Japanese breakfast, followed by walk to Reihan line; to Chushojima; to disembark and board further Reihan line—a privately owned line—destination Demachiyanaga; whereto board Eisen (yes) line to Kibune or Kurama; to walk either from Kibune—whereat the Hiribun water noodles, grabbed in chopsticks from a water-race—to Kurama—whereat the Onsen, and the temple; or from Kurama—hot bath first, plus or minus religious experience—to Kibune—noodles, grabbed from swiftly flowing water in bamboo gutter, for lunchv? … decisions decisions … in the event, arriving at Chushojima, we stood in a boarding queue, and a youngish man approached after some hesitation to express his recommendation. He had obviously been working on such for some time; we had been waiting for the train for some time: and there was an air of restlessness on the platform.

I recommend, he said, after saying, that there had been a bad accident and the train was no longer coming or was coming but not any time soon: I recommend that you take a taxi to Kyoto station, then go by bus to Demachiyanaga to meet the Eisen railway, the only line heading up to—up into the hills of Kyoto, westward?—Kurama, Kibune.

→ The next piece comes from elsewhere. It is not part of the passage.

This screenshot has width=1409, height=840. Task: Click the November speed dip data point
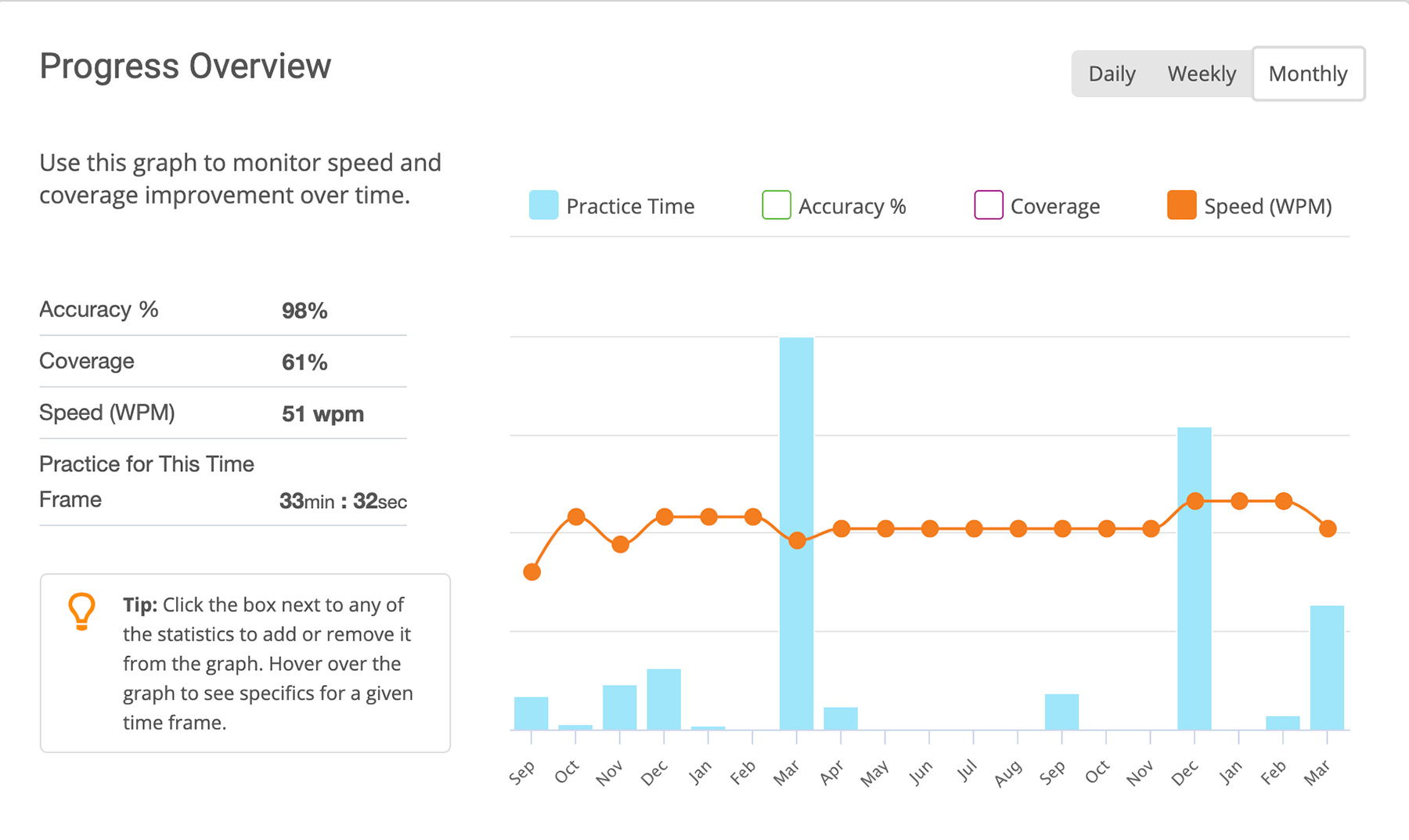[x=620, y=544]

We descended under the platform to consider, and arose at the platform for the line which had brought us thither, the Uji one of Keihan line. We thought it might be better … when an official interrupted us with news: bad accident yes, you can take the Keihan line to Ryojiza, change there for the subway, to Odegawa, from Odegawa to the Demachiyanaga station is close, a ten minute walk… This news was interrupted by him saying Sorry I have to drive this train. We followed him onboard, watching his hands on the controls, as pictured above. He is wearing gloves.

Disembarking at Ryogiza to walk to the subway we, he leant out the driver’s window and handed us a piece of paper with directions, including the information that Demachinyanaga was “clouse” to Odegawa. How he had written the note while I had been photographing his gloved hands on the controls is a mystery. With profuse apologies he waved at us and drove the train away to Uji.

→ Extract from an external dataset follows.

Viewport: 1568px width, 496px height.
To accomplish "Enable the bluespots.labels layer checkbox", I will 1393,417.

We followed the directions on the note and within two and half hours were bumping along on the mountain railway called Eisen, along with families, and a group of four young women in kimonos. Christal Whelan points out that it has once more become fashionable for young women to choose to express themselves, to distinguish themselves from the postwar generations preceding them, by wearing this traditional dress—on outings into traditional outing spots—and even to use the old and disused feminine forms of Japanese dispensed with in the Meiji language reforms of the 19th century.

As it was near lunchtime on our approach to the pair, Kibune, Kurama, we decided to lunch first on fast-flowing noodles and walk to Kurama, perhaps to bathe there. The Eisen train, the Eisenbahn, continued on from Kibune to Kurama. And it is worthwhile to state at this point that the purpose of this expedition had largely been the walk between the two points along the Eisen line.

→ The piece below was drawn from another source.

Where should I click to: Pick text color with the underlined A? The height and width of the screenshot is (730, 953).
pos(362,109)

Others left the station to wait at the busstop. We headed out, like the four young women in kimonos, on foot, sandals, shoes, and so on. As we walked uphill we came upon the river restaurants of which we guessed the Hiribun was one, with seating in the river itself, some allowing the dangling of tired feet in the soothing and cool mountain water. These eating places had lanterns under bamboo awnings and low tables on the river platforms, done out in red. We had passed several before I asked after the location of Hiribun. Not far, 400 metres further on. On we trudged. Hiribun? Further on, up, pointing… Here, it was Hiribun, with nothing to distinguish it from the many eating places on the river we had so far encountered.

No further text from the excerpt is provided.